### Prezentowany tekst:
"Kuba kłamie". Ujawnia treść SMS ws. filmu Kuby
Zbigniew Boniek był jedyną osobą, która odmówiła występu przed kamerą w ramach produkcji filmu dokumentalnego "Kuba". Teraz były prezes PZPN odniósł się do tych zarzutów w rozmowie z Romanem Kołtoniem w programie "Prawda Futbolu".
Były prezes PZPN był jedyną osobą, która nie zgodziła się wystąpić w filmie (więcej tutaj). Teraz Boniek zdecydował się jednak zabrać głos w tej sprawie. "Zibi" był gościem programu "Prawda Futbolu", którego gospodarzem jest Roman Kołtoń.
- Nie lubię, jak ktoś tworzy sobie swoją rzeczywistość, żyje w swojej bańce. Ja do Kuby absolutnie nic nie mam. Nie wydaje mi się, żebym miał z Kubą jakiekolwiek problemy. Natomiast widzę cały czas, że Kuba jest negatywnie nastawiony nie tylko do mnie, ale także do wielu rzeczy - stwierdził Boniek.

### Zestaw zadań:
1) Przytocz ponownie z artykułu o filmie „Kuba” fragment od słów „Były prezes PZPN był” aż do słów „- stwierdził Boniek.” włącznie.
2) Przekształć wiersze danych, od linii zawierającej „I will 442,212.” aż do linii zawierającej „Action: coord(94,558)” włącznie, w tabelę Markdown z kolumnami „Nr” i „Treść”, w której każdej linii odpowiada jej numer kolejny. Pomiń puste linie.
Artykuł oraz wiersze pochodzą z odrębnych źródeł.

(Nieprzetworzone wiersze)
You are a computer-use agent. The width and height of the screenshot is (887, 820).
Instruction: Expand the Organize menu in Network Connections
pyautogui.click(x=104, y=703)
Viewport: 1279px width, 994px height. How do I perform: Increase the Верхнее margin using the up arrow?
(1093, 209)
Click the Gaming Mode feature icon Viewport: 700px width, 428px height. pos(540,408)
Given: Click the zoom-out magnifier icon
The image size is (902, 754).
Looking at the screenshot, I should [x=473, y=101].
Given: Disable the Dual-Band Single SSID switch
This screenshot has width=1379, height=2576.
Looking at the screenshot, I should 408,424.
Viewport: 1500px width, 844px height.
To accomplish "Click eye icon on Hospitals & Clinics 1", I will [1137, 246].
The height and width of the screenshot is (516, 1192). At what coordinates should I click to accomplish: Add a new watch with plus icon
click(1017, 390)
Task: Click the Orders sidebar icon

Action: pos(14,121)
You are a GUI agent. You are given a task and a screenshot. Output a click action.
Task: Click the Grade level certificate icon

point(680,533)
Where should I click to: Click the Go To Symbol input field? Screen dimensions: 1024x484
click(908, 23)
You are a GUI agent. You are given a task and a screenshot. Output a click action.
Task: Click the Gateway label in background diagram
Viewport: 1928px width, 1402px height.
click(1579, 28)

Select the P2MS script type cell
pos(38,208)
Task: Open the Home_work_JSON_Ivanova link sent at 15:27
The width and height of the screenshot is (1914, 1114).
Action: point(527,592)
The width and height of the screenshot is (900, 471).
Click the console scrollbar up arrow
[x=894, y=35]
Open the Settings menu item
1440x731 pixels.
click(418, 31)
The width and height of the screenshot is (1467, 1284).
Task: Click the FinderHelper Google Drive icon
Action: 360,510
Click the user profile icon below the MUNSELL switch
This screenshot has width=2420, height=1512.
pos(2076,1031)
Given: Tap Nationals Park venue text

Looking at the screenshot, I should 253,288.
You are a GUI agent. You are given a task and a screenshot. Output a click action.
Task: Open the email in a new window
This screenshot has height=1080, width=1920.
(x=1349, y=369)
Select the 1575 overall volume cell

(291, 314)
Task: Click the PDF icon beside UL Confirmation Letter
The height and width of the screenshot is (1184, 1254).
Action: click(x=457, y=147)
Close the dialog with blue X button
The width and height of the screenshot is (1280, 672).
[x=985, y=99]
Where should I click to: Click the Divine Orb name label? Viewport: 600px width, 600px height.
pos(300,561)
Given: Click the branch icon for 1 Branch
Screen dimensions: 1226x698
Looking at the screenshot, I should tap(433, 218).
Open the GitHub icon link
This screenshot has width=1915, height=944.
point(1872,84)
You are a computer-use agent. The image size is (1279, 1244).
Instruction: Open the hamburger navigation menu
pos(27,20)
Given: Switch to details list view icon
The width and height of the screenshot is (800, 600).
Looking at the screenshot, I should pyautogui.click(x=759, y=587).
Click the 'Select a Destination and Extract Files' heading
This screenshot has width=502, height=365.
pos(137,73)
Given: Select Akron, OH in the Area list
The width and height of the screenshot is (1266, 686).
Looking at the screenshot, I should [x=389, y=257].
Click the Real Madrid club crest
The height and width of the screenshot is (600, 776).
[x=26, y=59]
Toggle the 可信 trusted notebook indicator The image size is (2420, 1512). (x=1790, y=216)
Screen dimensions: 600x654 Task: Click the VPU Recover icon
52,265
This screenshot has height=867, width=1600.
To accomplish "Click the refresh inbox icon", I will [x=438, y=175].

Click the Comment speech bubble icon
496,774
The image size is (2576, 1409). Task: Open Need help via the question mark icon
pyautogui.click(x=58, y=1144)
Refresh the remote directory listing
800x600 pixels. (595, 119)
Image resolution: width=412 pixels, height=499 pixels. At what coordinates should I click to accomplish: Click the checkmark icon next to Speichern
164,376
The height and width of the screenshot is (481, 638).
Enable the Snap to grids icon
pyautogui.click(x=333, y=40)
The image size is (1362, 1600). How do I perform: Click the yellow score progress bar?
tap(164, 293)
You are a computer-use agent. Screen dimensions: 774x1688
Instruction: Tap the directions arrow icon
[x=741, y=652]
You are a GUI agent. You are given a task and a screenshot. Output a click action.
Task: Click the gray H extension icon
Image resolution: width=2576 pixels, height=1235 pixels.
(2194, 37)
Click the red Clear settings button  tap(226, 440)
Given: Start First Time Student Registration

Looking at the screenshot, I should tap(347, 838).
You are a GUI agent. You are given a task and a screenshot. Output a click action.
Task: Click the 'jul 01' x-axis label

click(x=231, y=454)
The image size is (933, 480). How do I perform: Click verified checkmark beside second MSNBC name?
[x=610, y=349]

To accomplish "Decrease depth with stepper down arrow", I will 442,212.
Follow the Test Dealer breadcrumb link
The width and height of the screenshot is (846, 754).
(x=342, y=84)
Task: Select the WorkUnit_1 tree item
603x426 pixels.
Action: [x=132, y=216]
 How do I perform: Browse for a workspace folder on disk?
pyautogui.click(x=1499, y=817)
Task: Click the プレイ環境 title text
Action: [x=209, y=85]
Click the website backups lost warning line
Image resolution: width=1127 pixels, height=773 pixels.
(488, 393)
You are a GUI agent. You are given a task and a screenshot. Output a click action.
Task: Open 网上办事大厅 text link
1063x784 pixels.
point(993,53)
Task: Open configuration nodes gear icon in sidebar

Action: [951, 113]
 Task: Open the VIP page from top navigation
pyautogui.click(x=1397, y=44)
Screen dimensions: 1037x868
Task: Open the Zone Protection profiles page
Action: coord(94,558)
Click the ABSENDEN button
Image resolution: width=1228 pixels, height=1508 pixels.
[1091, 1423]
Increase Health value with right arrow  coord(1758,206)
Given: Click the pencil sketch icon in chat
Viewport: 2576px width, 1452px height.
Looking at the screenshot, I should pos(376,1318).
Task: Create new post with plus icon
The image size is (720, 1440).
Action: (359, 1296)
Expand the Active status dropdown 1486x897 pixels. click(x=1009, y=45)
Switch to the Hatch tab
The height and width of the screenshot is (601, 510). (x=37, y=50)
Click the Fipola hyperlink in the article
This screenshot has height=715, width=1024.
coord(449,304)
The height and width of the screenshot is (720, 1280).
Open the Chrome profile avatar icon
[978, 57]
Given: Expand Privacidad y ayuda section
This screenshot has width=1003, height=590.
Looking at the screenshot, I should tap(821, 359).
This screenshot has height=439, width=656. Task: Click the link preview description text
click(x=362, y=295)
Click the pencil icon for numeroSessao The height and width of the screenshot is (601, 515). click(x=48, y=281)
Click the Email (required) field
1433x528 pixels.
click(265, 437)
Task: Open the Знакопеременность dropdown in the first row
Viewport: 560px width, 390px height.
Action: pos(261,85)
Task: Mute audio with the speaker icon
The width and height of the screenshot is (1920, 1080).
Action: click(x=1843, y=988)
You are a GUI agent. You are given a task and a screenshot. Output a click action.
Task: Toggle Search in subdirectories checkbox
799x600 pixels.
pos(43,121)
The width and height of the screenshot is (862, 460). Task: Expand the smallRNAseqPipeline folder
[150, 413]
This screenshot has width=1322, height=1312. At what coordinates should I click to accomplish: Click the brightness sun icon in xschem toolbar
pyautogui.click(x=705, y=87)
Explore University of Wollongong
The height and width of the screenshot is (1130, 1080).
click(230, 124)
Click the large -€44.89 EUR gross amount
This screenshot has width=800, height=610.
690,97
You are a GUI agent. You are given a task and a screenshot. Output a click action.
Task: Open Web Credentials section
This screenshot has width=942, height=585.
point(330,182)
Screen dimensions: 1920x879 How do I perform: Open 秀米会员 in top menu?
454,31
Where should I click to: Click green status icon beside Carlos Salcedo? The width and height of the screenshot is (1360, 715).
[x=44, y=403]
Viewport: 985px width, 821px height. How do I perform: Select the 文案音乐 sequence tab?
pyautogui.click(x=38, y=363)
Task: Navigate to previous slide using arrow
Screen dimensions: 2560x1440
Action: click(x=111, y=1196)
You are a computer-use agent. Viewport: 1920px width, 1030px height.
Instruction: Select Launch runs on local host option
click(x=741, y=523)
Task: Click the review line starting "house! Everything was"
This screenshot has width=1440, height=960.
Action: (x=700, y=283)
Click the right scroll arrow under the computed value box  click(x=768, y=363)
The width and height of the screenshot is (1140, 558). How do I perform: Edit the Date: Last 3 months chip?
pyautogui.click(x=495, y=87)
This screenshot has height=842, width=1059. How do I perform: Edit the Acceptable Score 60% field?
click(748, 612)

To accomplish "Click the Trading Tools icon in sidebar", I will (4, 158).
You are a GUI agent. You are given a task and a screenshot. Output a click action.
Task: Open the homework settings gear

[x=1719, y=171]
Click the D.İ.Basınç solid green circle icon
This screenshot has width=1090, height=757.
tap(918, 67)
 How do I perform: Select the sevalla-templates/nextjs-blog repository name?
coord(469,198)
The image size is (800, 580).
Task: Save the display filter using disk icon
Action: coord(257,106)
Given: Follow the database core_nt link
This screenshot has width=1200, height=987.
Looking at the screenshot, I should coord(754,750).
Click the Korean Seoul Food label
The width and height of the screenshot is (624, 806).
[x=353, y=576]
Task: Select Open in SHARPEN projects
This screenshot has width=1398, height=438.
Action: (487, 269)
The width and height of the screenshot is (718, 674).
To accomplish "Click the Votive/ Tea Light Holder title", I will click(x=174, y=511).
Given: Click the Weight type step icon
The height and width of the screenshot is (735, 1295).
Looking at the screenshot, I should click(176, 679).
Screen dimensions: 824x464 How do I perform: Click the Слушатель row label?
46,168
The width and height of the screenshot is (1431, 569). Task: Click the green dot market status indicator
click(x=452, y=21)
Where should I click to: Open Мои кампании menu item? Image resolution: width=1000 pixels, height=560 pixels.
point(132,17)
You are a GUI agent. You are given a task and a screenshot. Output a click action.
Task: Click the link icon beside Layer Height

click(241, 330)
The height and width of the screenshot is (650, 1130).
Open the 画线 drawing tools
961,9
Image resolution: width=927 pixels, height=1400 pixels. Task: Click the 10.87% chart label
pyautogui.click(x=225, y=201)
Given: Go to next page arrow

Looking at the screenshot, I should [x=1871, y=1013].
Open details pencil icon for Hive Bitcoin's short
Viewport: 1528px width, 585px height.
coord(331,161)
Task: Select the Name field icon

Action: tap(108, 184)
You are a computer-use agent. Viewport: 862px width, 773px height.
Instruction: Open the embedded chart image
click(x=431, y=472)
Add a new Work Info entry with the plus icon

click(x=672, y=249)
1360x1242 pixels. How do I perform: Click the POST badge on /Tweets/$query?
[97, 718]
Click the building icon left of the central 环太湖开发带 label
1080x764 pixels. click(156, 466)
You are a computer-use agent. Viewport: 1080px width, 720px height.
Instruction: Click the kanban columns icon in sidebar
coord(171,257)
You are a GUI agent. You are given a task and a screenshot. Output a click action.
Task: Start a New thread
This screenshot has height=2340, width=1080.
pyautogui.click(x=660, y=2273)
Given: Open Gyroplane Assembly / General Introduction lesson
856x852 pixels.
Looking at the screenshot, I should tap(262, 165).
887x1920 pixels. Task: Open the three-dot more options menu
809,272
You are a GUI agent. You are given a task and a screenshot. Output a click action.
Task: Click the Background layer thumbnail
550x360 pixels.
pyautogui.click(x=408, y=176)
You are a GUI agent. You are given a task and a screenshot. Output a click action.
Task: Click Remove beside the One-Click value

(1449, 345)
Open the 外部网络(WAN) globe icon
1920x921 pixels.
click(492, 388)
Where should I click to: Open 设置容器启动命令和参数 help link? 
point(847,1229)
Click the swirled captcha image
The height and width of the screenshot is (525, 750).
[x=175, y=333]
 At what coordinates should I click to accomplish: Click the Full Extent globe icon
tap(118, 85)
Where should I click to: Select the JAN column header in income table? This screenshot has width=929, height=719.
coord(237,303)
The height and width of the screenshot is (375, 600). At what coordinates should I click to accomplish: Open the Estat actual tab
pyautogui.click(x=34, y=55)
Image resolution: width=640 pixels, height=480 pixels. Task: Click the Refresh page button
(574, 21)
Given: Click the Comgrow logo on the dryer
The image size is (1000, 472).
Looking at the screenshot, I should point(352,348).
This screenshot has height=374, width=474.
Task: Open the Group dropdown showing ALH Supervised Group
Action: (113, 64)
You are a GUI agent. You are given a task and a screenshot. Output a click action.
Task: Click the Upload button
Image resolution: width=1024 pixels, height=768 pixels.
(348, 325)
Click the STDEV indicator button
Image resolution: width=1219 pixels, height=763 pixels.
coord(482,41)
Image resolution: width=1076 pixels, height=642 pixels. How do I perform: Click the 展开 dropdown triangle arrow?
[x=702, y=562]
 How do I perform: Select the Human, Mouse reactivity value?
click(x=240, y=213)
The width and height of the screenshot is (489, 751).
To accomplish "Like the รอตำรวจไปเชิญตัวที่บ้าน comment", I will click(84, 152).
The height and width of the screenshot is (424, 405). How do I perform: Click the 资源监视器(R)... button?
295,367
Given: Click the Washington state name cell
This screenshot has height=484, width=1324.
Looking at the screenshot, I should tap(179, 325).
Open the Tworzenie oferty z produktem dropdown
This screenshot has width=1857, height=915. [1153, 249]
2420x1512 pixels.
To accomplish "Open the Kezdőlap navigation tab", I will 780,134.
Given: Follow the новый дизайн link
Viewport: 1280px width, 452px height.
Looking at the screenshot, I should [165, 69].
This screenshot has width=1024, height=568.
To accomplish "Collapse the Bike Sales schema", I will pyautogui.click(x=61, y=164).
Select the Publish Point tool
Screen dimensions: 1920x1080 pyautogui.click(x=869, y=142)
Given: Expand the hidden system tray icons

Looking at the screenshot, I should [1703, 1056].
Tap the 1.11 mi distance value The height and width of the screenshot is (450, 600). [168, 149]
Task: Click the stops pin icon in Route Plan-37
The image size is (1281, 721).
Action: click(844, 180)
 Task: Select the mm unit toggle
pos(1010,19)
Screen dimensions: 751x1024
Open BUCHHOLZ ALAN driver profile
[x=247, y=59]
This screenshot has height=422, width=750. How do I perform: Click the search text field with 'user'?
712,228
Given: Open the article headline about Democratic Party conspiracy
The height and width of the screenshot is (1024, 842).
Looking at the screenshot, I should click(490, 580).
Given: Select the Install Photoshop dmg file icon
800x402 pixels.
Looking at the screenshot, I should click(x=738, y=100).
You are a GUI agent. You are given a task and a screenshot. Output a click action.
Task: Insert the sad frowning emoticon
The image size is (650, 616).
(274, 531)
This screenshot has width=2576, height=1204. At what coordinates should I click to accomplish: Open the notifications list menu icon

### Rozwiązania zadań:
1)
Były prezes PZPN był jedyną osobą, która nie zgodziła się wystąpić w filmie (więcej tutaj). Teraz Boniek zdecydował się jednak zabrać głos w tej sprawie. "Zibi" był gościem programu "Prawda Futbolu", którego gospodarzem jest Roman Kołtoń.
- Nie lubię, jak ktoś tworzy sobie swoją rzeczywistość, żyje w swojej bańce. Ja do Kuby absolutnie nic nie mam. Nie wydaje mi się, żebym miał z Kubą jakiekolwiek problemy. Natomiast widzę cały czas, że Kuba jest negatywnie nastawiony nie tylko do mnie, ale także do wielu rzeczy - stwierdził Boniek.

2)
| Nr | Treść |
|---|---|
| 1 | To accomplish "Decrease depth with stepper down arrow", I will 442,212. |
| 2 | Follow the Test Dealer breadcrumb link |
| 3 | The width and height of the screenshot is (846, 754). |
| 4 | (x=342, y=84) |
| 5 | Task: Select the WorkUnit_1 tree item |
| 6 | 603x426 pixels. |
| 7 | Action: [x=132, y=216] |
| 8 |  How do I perform: Browse for a workspace folder on disk? |
| 9 | pyautogui.click(x=1499, y=817) |
| 10 | Task: Click the プレイ環境 title text |
| 11 | Action: [x=209, y=85] |
| 12 | Click the website backups lost warning line |
| 13 | Image resolution: width=1127 pixels, height=773 pixels. |
| 14 | (488, 393) |
| 15 | You are a GUI agent. You are given a task and a screenshot. Output a click action. |
| 16 | Task: Open 网上办事大厅 text link |
| 17 | 1063x784 pixels. |
| 18 | point(993,53) |
| 19 | Task: Open configuration nodes gear icon in sidebar |
| 20 | Action: [951, 113] |
| 21 |  Task: Open the VIP page from top navigation |
| 22 | pyautogui.click(x=1397, y=44) |
| 23 | Screen dimensions: 1037x868 |
| 24 | Task: Open the Zone Protection profiles page |
| 25 | Action: coord(94,558) |